Periodontal disease is initiated by oral microorganisms, but it is believed that severe periodontal breakdown is mediated by the inflammatory response of the host. The inflammatory response may not be limited to the periodontal area. It has been proposed that daily episodes of bacteremia or dissemination of bacterial endotoxins from the periodontal focus may induce systemic activation of the inflammatory response. Bacteria or bacterial endotoxins in the systemic circulation may induce pro-inflammatory cytokine production. These cytokines then further activate the inflammatory response, which results in a chronic low-grade systemic up-regulation of the inflammatory molecules involving IL-6 and C-reactive protein (CRP) [35], [36]. The inflammatory response also activates inflammatory and endothelial cells and may result in endothelial dysfunction. In pregnancy, the immune response plays a pivotal role in maintaining a healthy equilibrium between the mother and fetal allograft. During a normal pregnancy, the specific immune response is shifted towards a Th2-type immune response, and the inflammatory response is also activated [37]. This activation of the inflammatory response during pregnancy is characterized by the increased expression of activation markers on monocytes and granulocytes, differences in monocyte cytokine production and increased circulating levels of pro-inflammatory cytokines and inflammatory markers, such as CRP.

Our meta-analysis has several strengths. First, many cases were included, which provides solid evidence for evaluating the epidemiologic association between PD and preeclampsia risk. Second, the included studies were conducted in different countries, which makes the results more generalizable. Third, based on the NOS, all studies included in this meta-analysis were of high or intermediate quality.
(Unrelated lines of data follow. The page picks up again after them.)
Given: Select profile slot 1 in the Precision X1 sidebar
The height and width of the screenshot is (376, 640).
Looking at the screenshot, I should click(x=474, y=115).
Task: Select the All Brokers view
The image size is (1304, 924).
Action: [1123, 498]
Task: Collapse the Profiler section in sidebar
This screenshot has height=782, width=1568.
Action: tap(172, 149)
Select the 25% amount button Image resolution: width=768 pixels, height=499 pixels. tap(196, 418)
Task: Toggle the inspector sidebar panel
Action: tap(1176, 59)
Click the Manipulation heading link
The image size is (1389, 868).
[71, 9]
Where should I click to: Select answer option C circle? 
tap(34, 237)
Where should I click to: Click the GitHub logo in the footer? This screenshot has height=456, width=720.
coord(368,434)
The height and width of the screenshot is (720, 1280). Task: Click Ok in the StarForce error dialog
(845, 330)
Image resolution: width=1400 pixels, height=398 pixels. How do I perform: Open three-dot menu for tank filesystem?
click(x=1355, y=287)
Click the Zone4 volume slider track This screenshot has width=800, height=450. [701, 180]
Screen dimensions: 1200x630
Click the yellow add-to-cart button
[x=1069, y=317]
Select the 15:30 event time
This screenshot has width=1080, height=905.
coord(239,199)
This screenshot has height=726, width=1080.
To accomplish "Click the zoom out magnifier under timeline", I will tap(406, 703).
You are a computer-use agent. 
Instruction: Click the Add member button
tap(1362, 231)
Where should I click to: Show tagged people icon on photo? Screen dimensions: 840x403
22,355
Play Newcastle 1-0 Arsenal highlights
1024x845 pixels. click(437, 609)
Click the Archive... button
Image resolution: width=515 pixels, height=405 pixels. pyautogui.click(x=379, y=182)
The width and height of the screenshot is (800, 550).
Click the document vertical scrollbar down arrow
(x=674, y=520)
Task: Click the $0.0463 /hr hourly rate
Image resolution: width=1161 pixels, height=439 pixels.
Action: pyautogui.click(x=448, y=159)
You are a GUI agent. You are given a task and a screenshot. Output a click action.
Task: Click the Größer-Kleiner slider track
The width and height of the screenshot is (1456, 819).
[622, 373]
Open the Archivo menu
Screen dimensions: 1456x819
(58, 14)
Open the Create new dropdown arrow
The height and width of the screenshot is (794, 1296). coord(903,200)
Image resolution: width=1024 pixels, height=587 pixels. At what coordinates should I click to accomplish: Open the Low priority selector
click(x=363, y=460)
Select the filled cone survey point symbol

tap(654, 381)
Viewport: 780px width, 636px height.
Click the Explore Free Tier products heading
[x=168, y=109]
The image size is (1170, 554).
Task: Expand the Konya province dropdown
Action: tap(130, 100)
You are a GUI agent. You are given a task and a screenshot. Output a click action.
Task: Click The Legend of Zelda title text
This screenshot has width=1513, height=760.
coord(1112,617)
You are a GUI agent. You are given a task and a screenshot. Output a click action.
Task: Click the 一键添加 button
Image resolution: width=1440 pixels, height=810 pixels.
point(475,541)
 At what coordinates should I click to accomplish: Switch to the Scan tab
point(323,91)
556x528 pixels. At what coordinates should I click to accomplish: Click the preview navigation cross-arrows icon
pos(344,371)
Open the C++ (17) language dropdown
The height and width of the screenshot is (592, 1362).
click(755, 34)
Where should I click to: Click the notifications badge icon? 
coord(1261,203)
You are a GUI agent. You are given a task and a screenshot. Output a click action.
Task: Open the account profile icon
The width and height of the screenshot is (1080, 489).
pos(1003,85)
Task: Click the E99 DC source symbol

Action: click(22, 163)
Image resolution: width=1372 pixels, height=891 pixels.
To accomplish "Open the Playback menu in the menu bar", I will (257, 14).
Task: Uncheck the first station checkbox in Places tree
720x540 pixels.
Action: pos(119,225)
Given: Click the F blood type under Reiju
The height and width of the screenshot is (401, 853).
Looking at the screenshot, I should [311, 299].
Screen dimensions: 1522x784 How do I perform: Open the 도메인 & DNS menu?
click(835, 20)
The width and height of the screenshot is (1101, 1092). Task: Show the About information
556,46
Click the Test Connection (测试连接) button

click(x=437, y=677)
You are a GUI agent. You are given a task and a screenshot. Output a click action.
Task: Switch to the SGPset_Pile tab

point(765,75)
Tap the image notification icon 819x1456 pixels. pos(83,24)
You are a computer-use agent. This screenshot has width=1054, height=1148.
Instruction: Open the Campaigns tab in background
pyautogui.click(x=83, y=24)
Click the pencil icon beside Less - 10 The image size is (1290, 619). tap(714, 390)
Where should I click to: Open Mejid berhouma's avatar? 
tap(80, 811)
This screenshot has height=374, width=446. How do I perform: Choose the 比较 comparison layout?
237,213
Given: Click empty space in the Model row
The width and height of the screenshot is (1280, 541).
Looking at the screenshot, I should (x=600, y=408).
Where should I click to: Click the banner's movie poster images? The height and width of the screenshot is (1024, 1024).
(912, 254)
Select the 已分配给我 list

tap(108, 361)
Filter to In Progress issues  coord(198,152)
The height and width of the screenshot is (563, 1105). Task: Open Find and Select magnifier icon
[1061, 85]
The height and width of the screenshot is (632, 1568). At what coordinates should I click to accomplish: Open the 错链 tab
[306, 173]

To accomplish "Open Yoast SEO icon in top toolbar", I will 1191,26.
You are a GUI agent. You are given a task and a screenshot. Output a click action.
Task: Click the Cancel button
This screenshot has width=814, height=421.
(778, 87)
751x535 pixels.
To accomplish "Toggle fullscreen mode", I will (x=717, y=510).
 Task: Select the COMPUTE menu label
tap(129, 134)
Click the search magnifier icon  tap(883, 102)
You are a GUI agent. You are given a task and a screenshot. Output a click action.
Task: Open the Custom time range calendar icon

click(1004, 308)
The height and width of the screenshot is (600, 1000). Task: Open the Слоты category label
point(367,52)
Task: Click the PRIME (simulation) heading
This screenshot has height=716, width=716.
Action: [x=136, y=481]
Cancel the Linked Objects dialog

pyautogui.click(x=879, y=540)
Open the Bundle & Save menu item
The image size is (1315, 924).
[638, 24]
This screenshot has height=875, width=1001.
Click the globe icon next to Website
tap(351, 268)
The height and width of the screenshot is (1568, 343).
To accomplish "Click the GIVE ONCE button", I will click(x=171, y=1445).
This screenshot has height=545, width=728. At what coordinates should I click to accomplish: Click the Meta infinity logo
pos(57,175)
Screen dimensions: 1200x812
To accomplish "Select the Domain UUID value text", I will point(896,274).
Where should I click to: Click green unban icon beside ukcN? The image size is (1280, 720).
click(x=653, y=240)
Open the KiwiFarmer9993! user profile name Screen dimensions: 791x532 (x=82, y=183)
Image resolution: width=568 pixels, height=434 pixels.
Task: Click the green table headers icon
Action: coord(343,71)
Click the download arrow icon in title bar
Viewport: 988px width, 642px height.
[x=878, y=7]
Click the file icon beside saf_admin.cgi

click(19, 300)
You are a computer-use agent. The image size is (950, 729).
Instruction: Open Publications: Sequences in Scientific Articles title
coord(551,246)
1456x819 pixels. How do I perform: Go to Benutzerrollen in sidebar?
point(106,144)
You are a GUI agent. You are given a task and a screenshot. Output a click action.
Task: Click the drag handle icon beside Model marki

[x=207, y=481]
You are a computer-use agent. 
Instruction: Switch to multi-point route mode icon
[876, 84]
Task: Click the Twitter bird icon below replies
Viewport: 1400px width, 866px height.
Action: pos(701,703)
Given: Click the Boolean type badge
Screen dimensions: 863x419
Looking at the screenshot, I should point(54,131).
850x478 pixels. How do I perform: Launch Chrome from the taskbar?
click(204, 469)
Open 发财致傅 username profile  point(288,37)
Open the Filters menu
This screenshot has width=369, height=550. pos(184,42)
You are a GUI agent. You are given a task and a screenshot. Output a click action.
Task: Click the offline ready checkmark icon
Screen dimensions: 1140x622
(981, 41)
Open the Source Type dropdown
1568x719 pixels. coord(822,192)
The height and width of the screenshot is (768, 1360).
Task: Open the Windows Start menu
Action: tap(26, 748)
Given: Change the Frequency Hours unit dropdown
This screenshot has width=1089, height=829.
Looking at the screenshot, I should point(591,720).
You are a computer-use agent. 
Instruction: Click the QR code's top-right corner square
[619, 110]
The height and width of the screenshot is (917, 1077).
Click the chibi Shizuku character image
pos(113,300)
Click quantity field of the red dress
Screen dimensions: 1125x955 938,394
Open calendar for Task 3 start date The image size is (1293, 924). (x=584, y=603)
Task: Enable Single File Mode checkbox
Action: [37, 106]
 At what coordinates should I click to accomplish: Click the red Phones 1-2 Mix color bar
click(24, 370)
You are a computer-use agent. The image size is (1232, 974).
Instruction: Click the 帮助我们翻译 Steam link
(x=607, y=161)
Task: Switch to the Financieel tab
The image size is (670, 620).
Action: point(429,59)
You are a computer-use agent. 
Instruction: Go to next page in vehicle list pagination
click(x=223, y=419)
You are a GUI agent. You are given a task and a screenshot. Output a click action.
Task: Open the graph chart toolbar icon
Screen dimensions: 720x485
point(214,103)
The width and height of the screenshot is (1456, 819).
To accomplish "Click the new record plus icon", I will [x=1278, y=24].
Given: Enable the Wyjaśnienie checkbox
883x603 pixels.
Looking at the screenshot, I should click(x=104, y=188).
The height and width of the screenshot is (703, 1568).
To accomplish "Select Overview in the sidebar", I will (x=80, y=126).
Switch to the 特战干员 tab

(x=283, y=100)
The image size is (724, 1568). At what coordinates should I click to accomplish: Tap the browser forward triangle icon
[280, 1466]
Our meta-analysis has several limitations. First, cohort studies and case-control studies may be susceptible to detection bias, and recall and selection biases are often present in case-control studies. Second, as the studies included in this meta-analysis were all observational studies, the observed positive association between PD and the risk of preeclampsia may have resulted from unmeasured factors. The only slight attenuation of effect size upon adjustment for age, body mass index (BMI)/obesity, smoking and alcohol consumption suggests that the association between PD and preeclampsia risk is robust and less likely to be greatly attenuated by unmeasured factors, although the residual confounding effects of the measured variables, particularly BMI/obesity, may not be completely removed. Fourth, none of the 15 studies selected in our meta-analysis provided the degree of PD and risk of preeclampsia; therefore, we were unable to conduct a dose-response analysis to assess the relationship between these variables more precisely. Fifth, the prevalences/incidences of preeclampsia in developing countries (where access to dental care is limited) are presumably much higher than those in developed countries (where access to dental care is better), but we could not obtain current relevant data to verify this assumption.

In summary, our meta-analysis suggests that PD may increase the risk of preeclampsia. Further investigations should assess the underlying biological links between PD and preeclampsia.